Stored data:
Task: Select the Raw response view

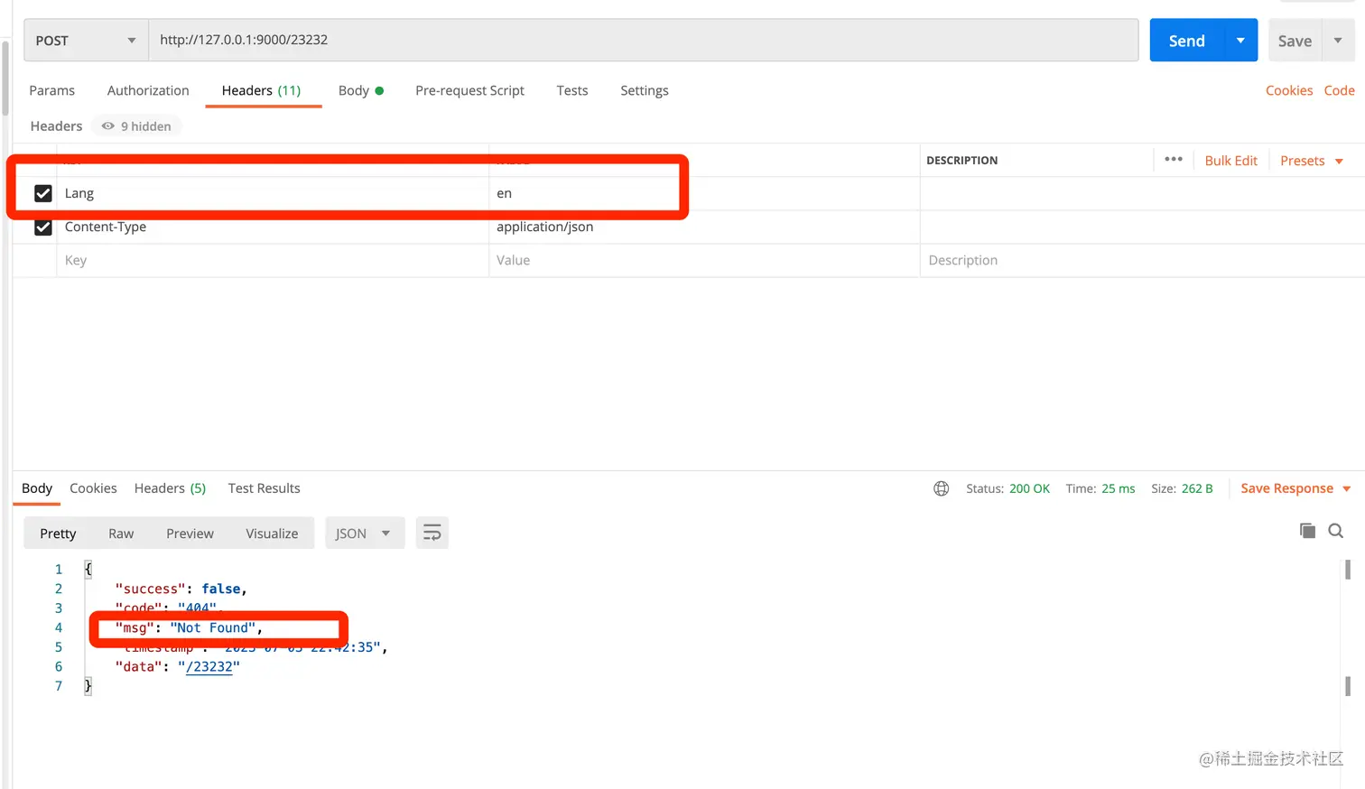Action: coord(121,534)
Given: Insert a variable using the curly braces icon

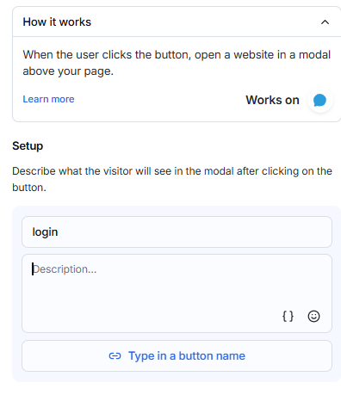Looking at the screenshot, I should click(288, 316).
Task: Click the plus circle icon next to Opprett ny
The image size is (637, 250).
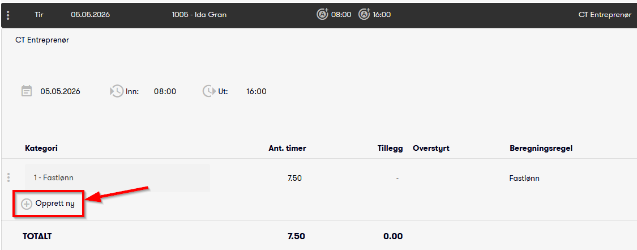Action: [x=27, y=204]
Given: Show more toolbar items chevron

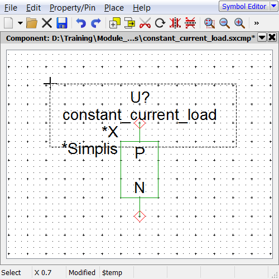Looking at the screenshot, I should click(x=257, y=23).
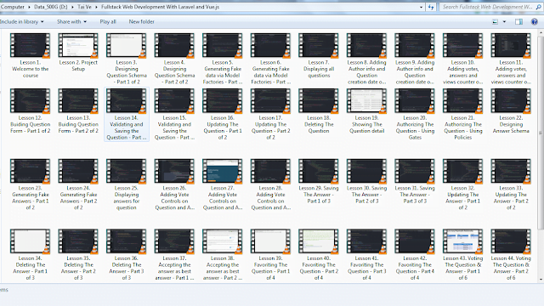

__EXERCISE__
Write out, exactly as they stand, the line with "Task: Click the" and every line after it through the end of the entries above; omit the pictures.

__RESPONSE BOX__
Task: Click the plus circle icon next to Opprett ny
The image size is (637, 250).
Action: [x=27, y=204]
Given: Show more toolbar items chevron

Looking at the screenshot, I should click(x=257, y=23).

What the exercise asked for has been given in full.